Making a Twitter bot for Clarice Lispector

If I have to doomscroll, I might as well make it enjoyable

Liking Clarice Lispector's writing isn't enough, reading all her books isn't enough, I need to be constantly feeding her words into my veins.

After devouring her books over the winter, I realized that I was severely missing her writing and her daily voice in my head.

To make up for that, I went through a phase of unearthing any other Clarice deep cuts I could find–historical articles (some lovely posts about her in the archive here), videos, research papers(here, here), rereading some of her short stories, and even a brief foray into philately.

I briefly considered rereading her books but decided against it (for now) because a) I didn't want to grow tired of her, b) it was too soon; having just finished her oeuvre (and because I believe books need to be partially forgotten before you can revisit them) and c) I also wanted to get through the other books in my TBR pile. "How can I still serendipitously come across her writing each day, and with the least amount of friction?" I asked myself.

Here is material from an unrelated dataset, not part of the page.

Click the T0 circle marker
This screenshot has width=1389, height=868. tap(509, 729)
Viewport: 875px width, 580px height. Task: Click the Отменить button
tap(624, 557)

The answer was, and I'm not proud to admit this, by having her show up on something I was reading everyday: on my Twitter feed.

I wanted a way to be exposed to her writing organically, coming across her excerpts in bits and pieces everyday, since almost every sentence of hers seems to be quotable and underlineable. These exposures also had to be short enough since I wasn't sitting down to read a book of hers. Incidentally, a tweet seemed like the perfect length.

It was also a nice excuse since I always wanted to know how to make a bot. I thought the market would be quite saturated with Clarice bots already, but to my surprise there weren't any. There were a couple in Portuguese, and even those weren't quite regular with their posting, so this seemed like the perfect opportunity.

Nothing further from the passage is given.